Information shown =
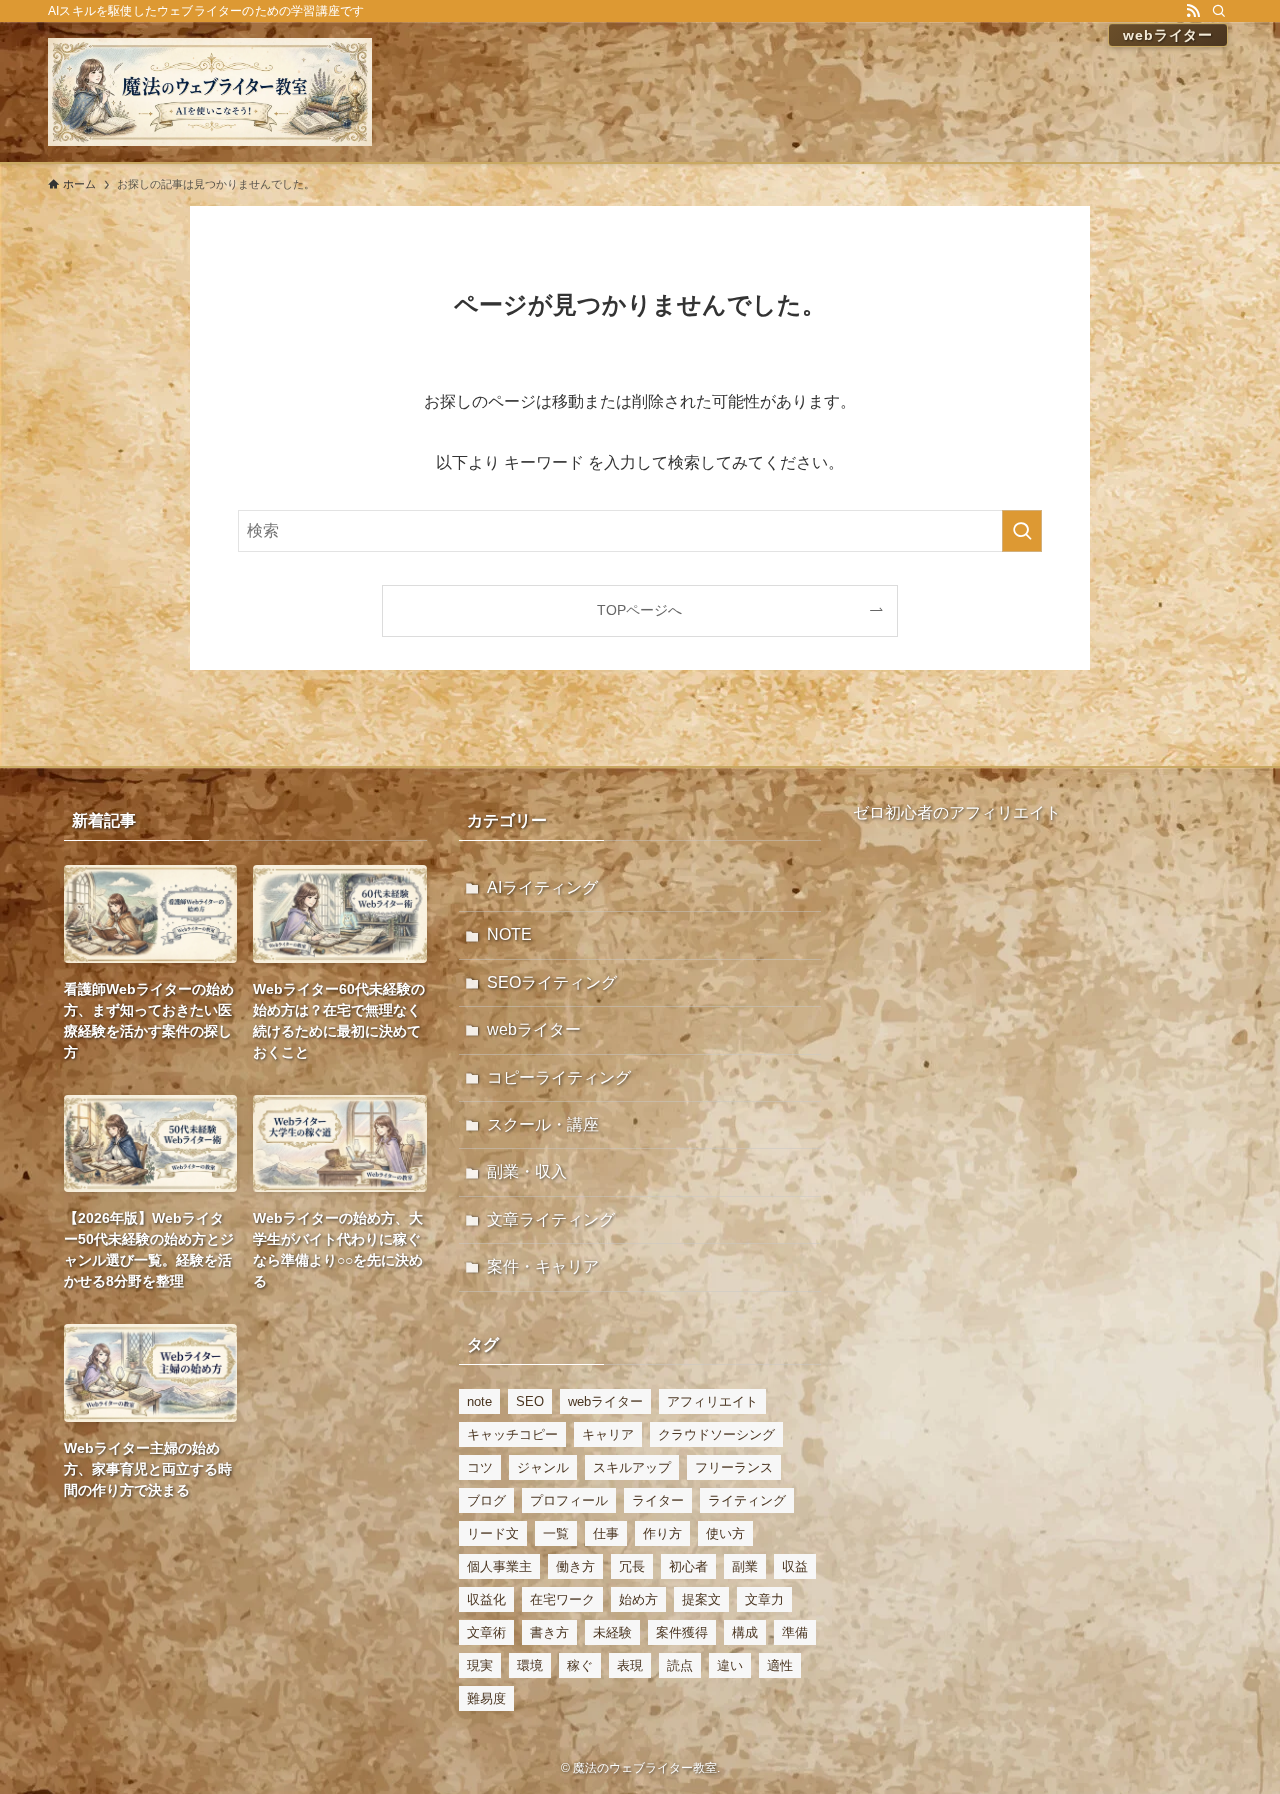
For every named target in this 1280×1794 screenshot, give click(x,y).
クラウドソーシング (716, 1434)
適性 (780, 1665)
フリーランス (734, 1467)
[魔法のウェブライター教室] (210, 92)
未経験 (612, 1632)
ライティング (747, 1500)
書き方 (549, 1632)
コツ (480, 1467)
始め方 (638, 1599)
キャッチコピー (512, 1434)
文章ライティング (551, 1219)
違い (730, 1665)
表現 (630, 1665)
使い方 (725, 1533)
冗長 (632, 1566)
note (479, 1401)
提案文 (701, 1599)
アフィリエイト (712, 1401)
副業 (745, 1566)
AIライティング (542, 887)
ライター (658, 1500)
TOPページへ (639, 610)
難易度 (486, 1698)
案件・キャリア (543, 1266)
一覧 (556, 1533)
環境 (530, 1665)
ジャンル (543, 1467)
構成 (745, 1632)
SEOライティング (552, 982)
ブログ (486, 1500)
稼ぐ (580, 1665)
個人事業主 (499, 1566)
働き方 (575, 1566)
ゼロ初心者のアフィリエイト (957, 812)
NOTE (509, 934)
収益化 (486, 1599)
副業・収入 (527, 1171)
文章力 (764, 1599)
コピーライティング (559, 1077)
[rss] (1193, 11)
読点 (680, 1665)
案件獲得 (682, 1632)
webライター (534, 1029)
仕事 (606, 1533)
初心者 (688, 1566)
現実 (480, 1665)
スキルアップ (632, 1467)
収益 (795, 1566)
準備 (795, 1632)
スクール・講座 (543, 1124)
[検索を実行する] (1022, 531)
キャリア (608, 1434)
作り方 (662, 1533)
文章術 (486, 1632)
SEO (530, 1401)
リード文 (493, 1533)
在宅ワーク (562, 1599)
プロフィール (569, 1500)
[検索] (1219, 11)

Aim of the task = Leave the pictures out and reproduce each record exactly as written.

Final answer =
For every named target in this 1280×1794 screenshot, give click(x,y).
クラウドソーシング (716, 1434)
適性 (780, 1665)
フリーランス (734, 1467)
[魔法のウェブライター教室] (210, 92)
未経験 (612, 1632)
ライティング (747, 1500)
書き方 (549, 1632)
コツ (480, 1467)
始め方 (638, 1599)
キャッチコピー (512, 1434)
文章ライティング (551, 1219)
違い (730, 1665)
表現 (630, 1665)
使い方 (725, 1533)
冗長 (632, 1566)
note (479, 1401)
提案文 (701, 1599)
アフィリエイト (712, 1401)
副業 (745, 1566)
AIライティング (542, 887)
ライター (658, 1500)
TOPページへ (639, 610)
難易度 (486, 1698)
案件・キャリア (543, 1266)
一覧 (556, 1533)
環境 (530, 1665)
ジャンル (543, 1467)
構成 (745, 1632)
SEOライティング (552, 982)
ブログ (486, 1500)
稼ぐ (580, 1665)
個人事業主 (499, 1566)
働き方 (575, 1566)
ゼロ初心者のアフィリエイト (957, 812)
NOTE (509, 934)
収益化 (486, 1599)
副業・収入 (527, 1171)
文章力 (764, 1599)
コピーライティング (559, 1077)
[rss] (1193, 11)
読点 (680, 1665)
案件獲得 (682, 1632)
webライター (534, 1029)
仕事 (606, 1533)
初心者 (688, 1566)
現実 (480, 1665)
スキルアップ (632, 1467)
収益 (795, 1566)
準備 (795, 1632)
スクール・講座 (543, 1124)
[検索を実行する] (1022, 531)
キャリア (608, 1434)
作り方 (662, 1533)
文章術 (486, 1632)
SEO (530, 1401)
リード文 (493, 1533)
在宅ワーク (562, 1599)
プロフィール (569, 1500)
[検索] (1219, 11)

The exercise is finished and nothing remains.